Having no sense of proportion, Progressives naturally have no sense of humor. So a mild dig at the silliness presidential politics can involve becomes, for them, an occasion for a great throwing up of the hands. Really, Ms.Carlson, Romney didn’t mean much of anything. (And now you can worry in print if someone who sometimes says trivial things should become President.)
Incidentally, if I ever told my wife she’s “a wholly owned subsidiary,” it wouldn’t be pretty.
Examples of Mitt’s humor:
In HS going after a boy with long hair. Along with his gang, pinned the boy down and cut his hair. It must have been so funny for the young man, seeing Mitt coming at him with a pair of scissors and that funny glint in his eye.
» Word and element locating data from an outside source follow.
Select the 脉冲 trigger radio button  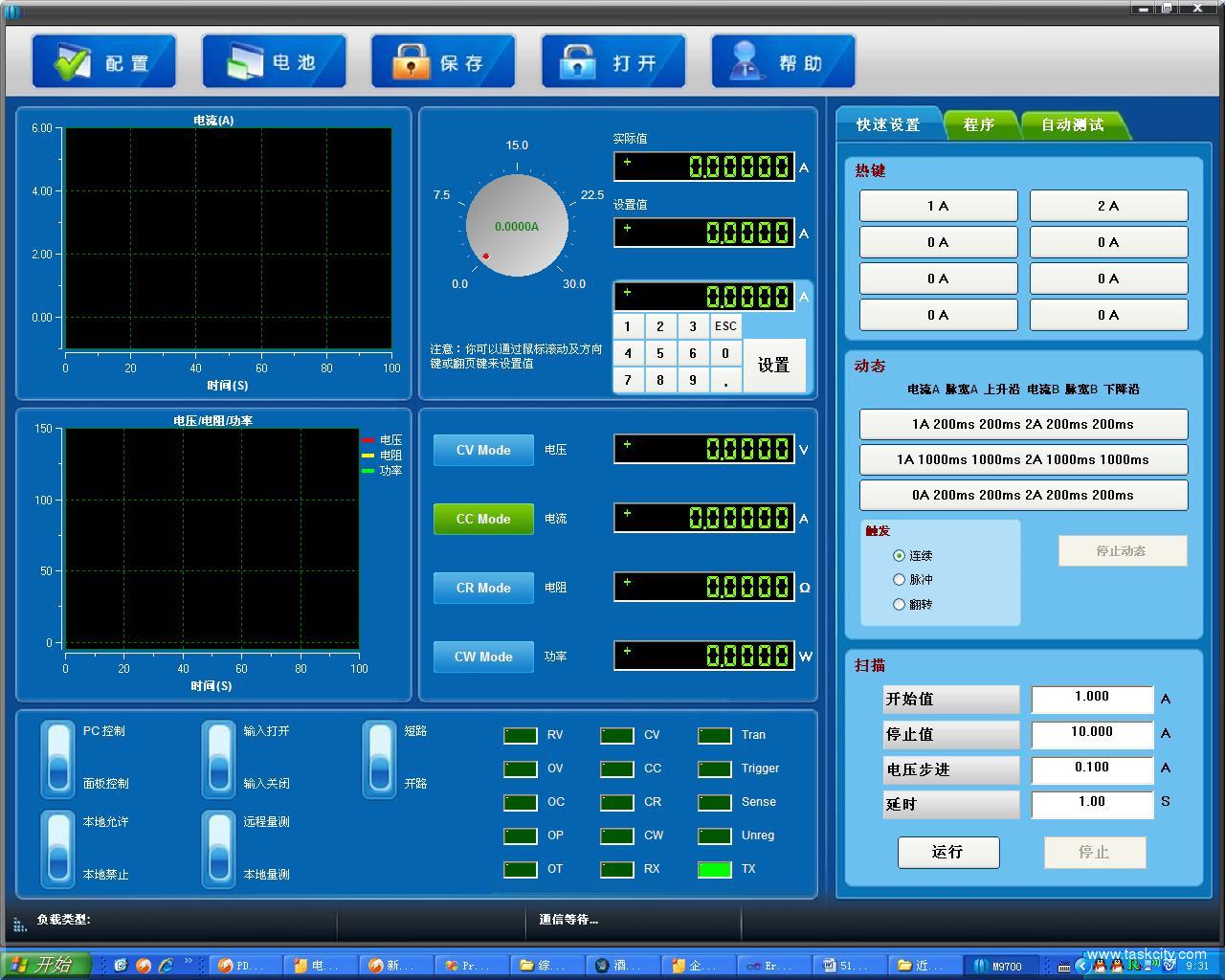point(899,579)
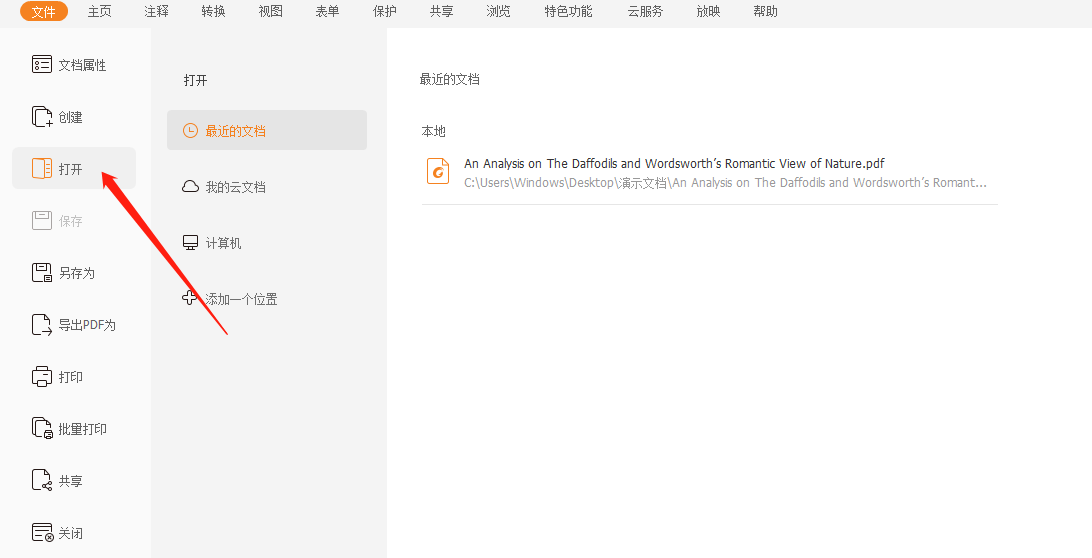Open 我的云文档 cloud documents
This screenshot has height=558, width=1092.
(235, 187)
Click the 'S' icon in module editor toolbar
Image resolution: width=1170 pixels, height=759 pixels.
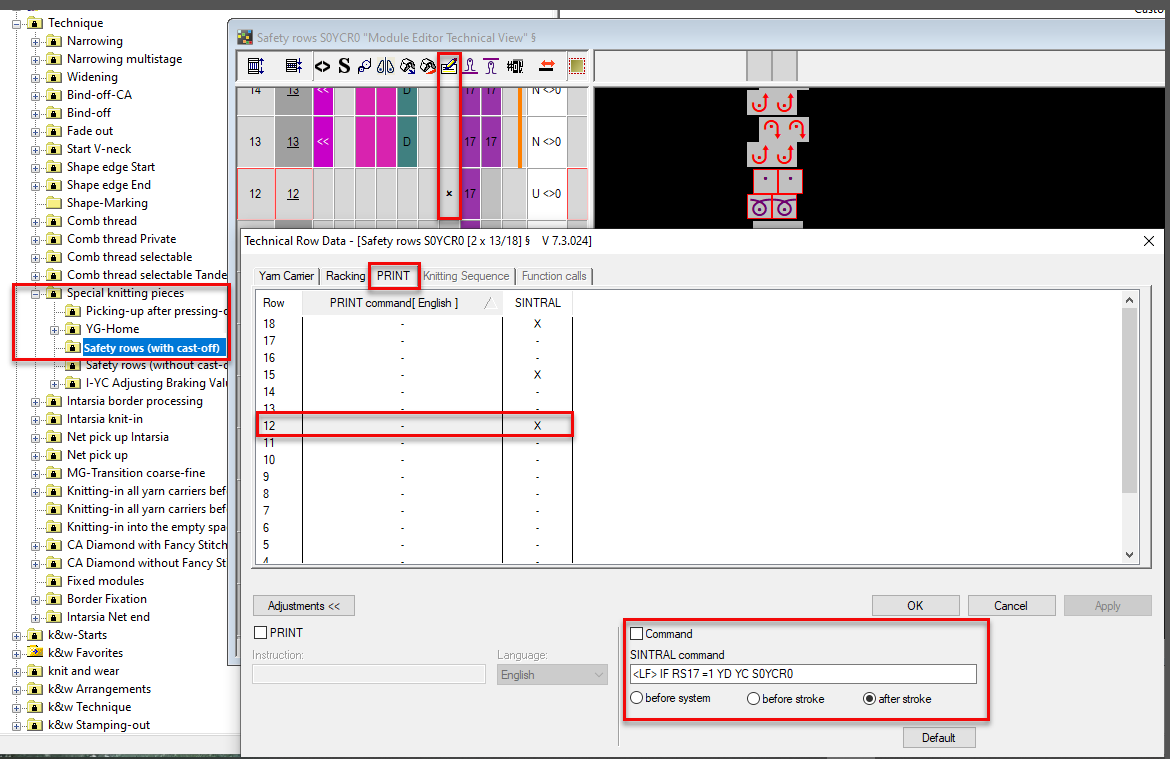pyautogui.click(x=344, y=67)
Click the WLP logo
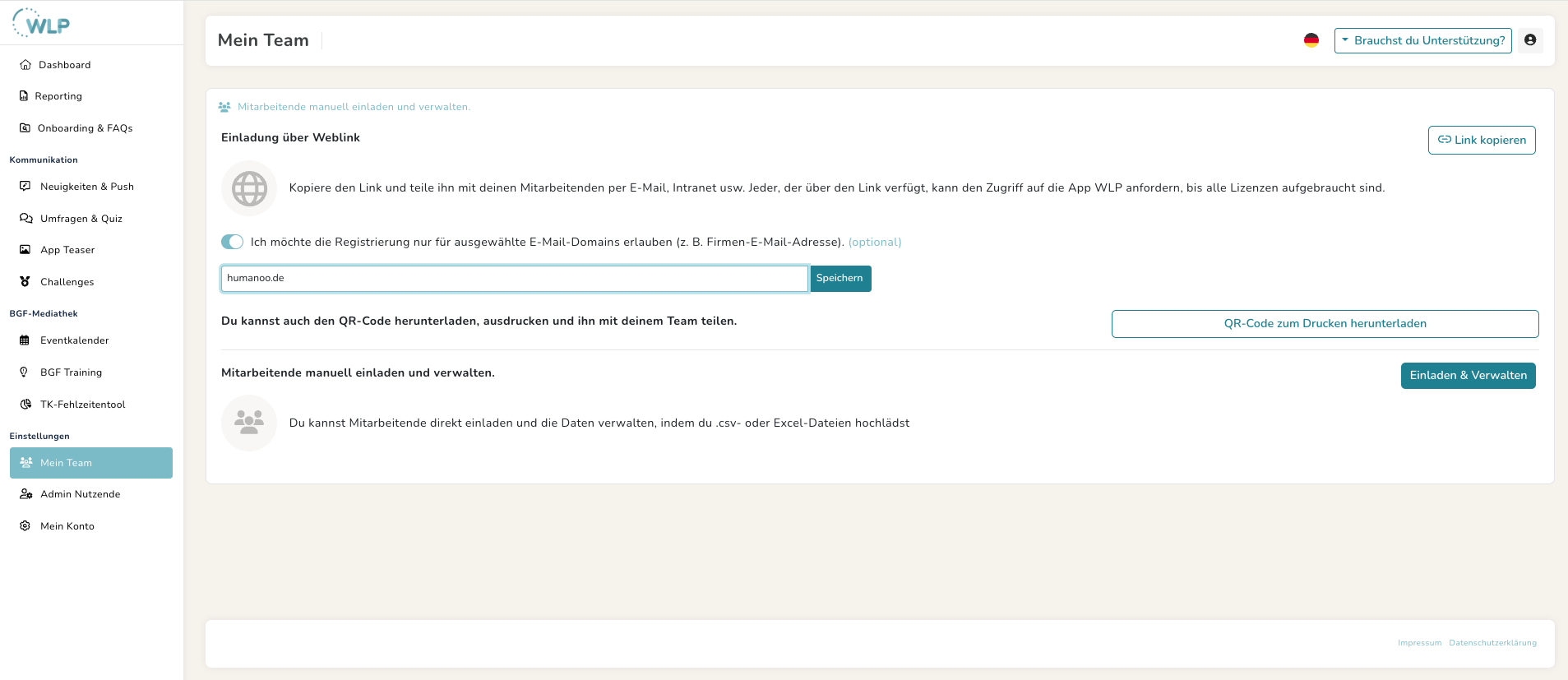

Still in HS, waving his near-blind English teacher into a glass door. The people observing said Mitt laughed and laughed as the man bounced off the door.
Writing ‘Help Me’ on the bottom of his friend’s wedding shoes so that a most important moment in t he man’s life everybody watching would laugh as he knelt at the altar.
Saying that the trees in Michigan were just the right height.
Saying to a group of fans who gave him cookies: “These aren’t homemade cookies. These are store-bought cookies aren’t they? You got these at 7-11. (and then laughed)
Telling a group of unemployed people “I’m unemployed, too!”.
Don’t know if Seamus on the car roof was supposed to be funny. Probably not so funny when the dog let loose of his bowels.
Oh, yeah, he’s a funny, funny guy.
The GOP is always talking about how character counts. It certainly does. Mitt Romney’s character is reason to be afraid, be very afraid. His sense of humor is more cruel than funny.